Last week Thomas MacEntee wrote a week-long series Genea-Opportunities – 2012 Update where he discussed not only opportunities to earn a living in the genealogy field and their issues but also the perception that everything should be free when it comes to genealogy [see What Do You Mean It Isn’t Free?]. Because of my present circumstances, my journey of Genealogy in the Recession, this made me a little uncomfortable. It’s not that I think that everything in genealogy should be free, it’s that right now I need to find the things that are. I think that this situation presents itself to one degree or another to many researchers sometime during their life.
I have presented many links to websites where the information is/was free. Sometimes a subscription site is offering access to certain record collections for a limited time. This is a loss leader for the company, i.e., they are hoping to attract new customers who discover the wonderful information available in those collections, and by extension in the rest of the collections that company offers, and sign up for a subscription.
Many times Webinars are presented as a form of marketing for their presenters and sponsors. Legacy is a prime example of this. They have weekly webinars on a wide variety of subjects that offer them an opportunity to promote their Legacy software and the presenter an opportunity to showcase his/her knowledge and professional offerings. A CD and handout are then available for purchase. The Illinois State Genealogical Society offers free webinars, charging only for the handouts, because it has found that the cost is covered by new memberships generated.

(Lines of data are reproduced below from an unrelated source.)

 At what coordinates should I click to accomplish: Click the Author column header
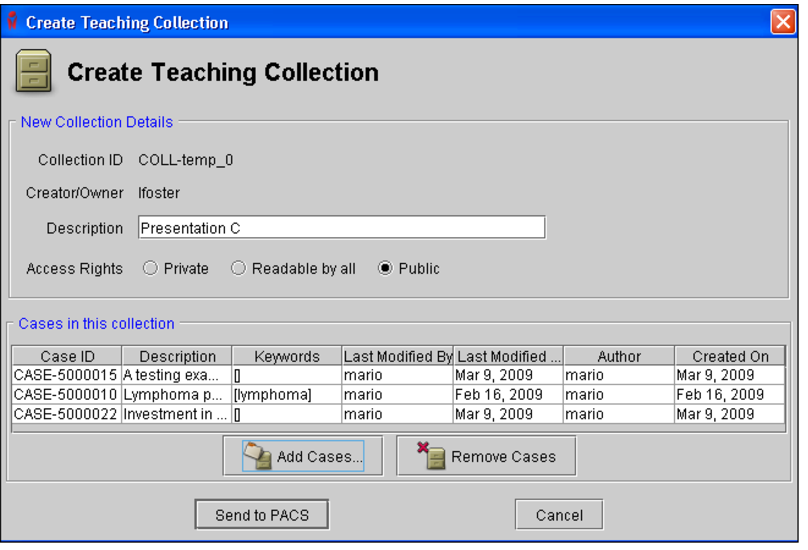[618, 356]
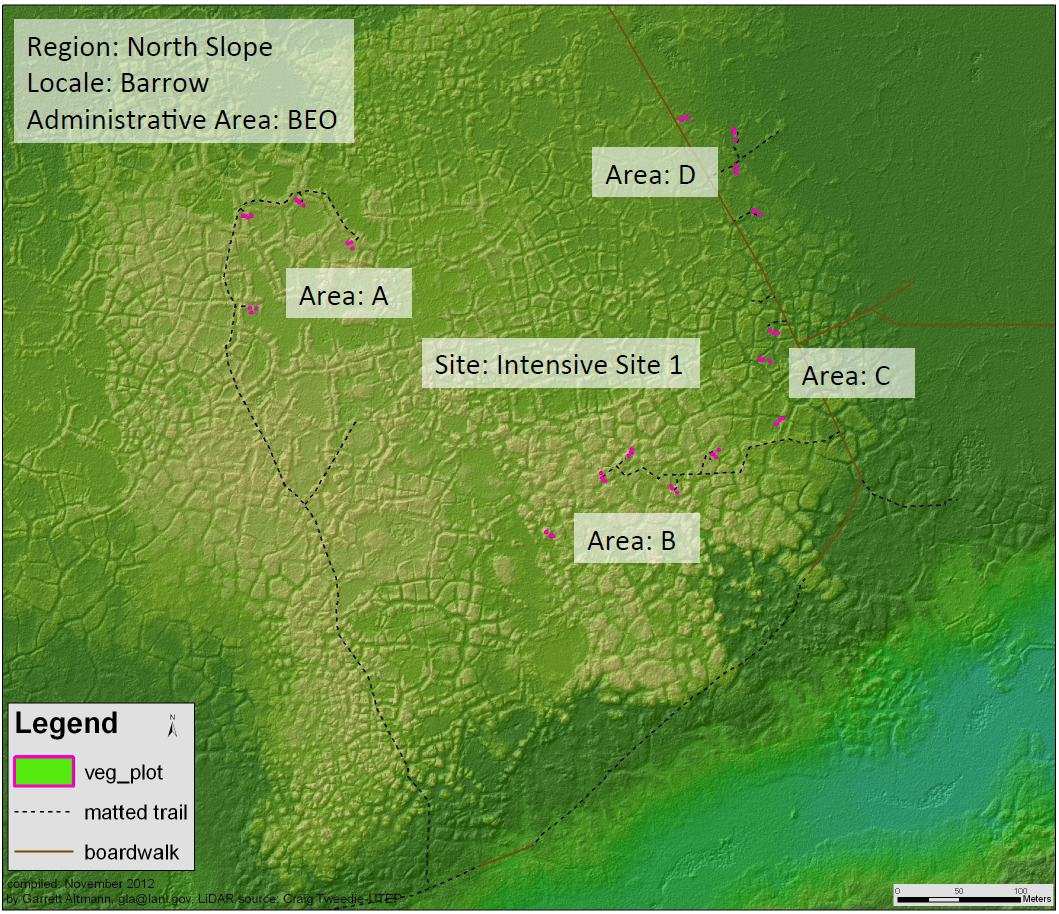This screenshot has height=914, width=1059.
Task: Click the Legend title
Action: pos(66,723)
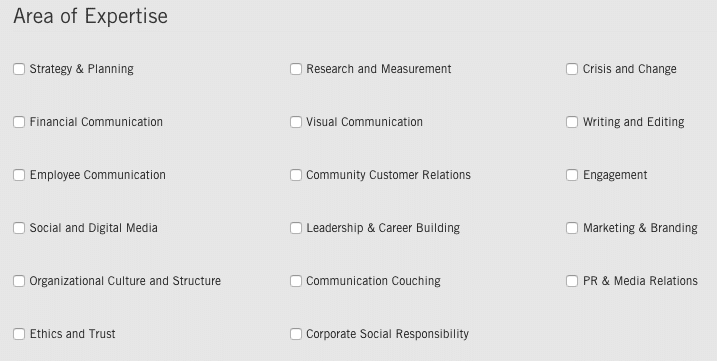The image size is (717, 361).
Task: Select the Crisis and Change checkbox
Action: pos(572,69)
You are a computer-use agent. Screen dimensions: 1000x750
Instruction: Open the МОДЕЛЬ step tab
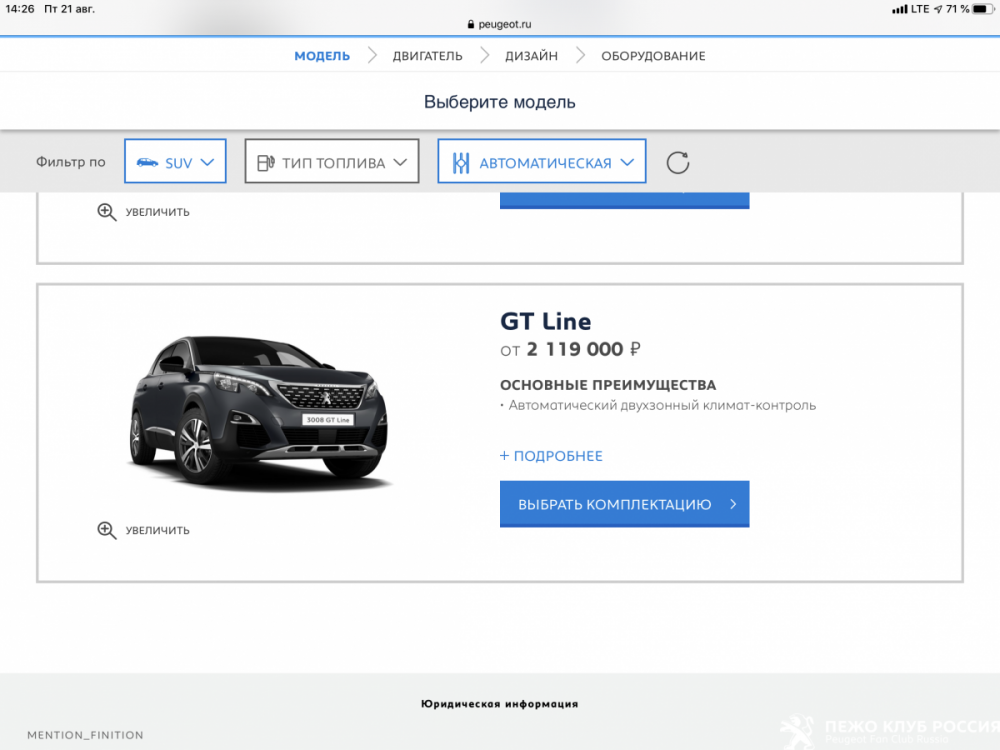pyautogui.click(x=322, y=56)
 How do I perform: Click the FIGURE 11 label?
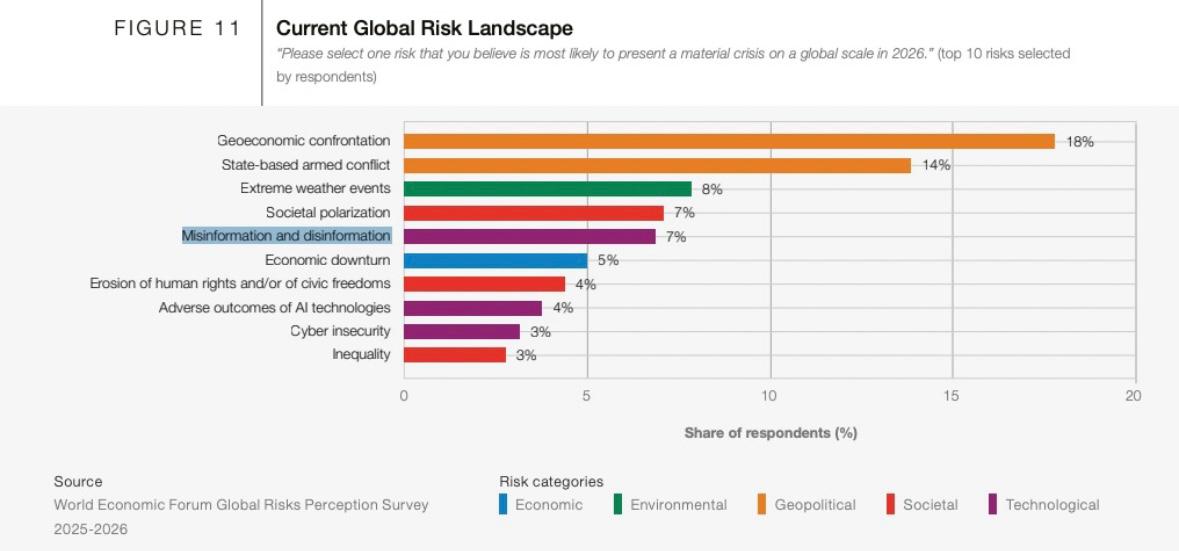177,28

Sometimes the information is made available by the government and in this case it is funded by the taxpayers. In the case of federal websites, this is all of us. In the case of state websites, it is courtesy of that state’s taxpayers (and perhaps all of us, I suppose, if there is a federal grant of some kind involved).
Many times the information is free because of the dedicated efforts of volunteers. This is the case on findagrave, The US GenWeb Project, RootsWeb, Genealogy Trails, and many others. I wrote about findagrave on Tuesday’s Tip – Websites for Death Information–Free, of course; I will write about the other sites on Thrifty Thursday.
The tremendous amount of information on FamilySearch, in the Family History Library and in local family history centers is available because of the LDS Church and also because of many volunteers around the world who index, add to the wiki and more.
In the past, I have had subscriptions to Ancestry, fold3, NEHGS and memberships in local genealogy societies. I certainly hope to again. At present, I am very grateful for the wide availability of resources available to me at no cost and very appreciative of all the work that goes into making these resources available.
I am taking the opportunity to give back in any way that I can. I have done quite a bit of indexing for FamilySearch, including the 1940 Census [and the 5 million name day that turned into 10 million!]. I have taken photos and posted memorials on findagrave. I have responded to many queries on my Ancestry tree, offering information and guidance. I have taught a class and I have researched and built trees for several people — all free.
And, I hope in some small way that this blog provides some useful information to the genealogy community as well. Maybe it will even provide inspiration to someone else to give back a little. I think that there will always be free resources available because genealogists tend to be very helpful people, people who like to volunteer and to help others become passionate about family history. This doesn’t mean that we always expect a free lunch – just that we are grateful for it when it comes.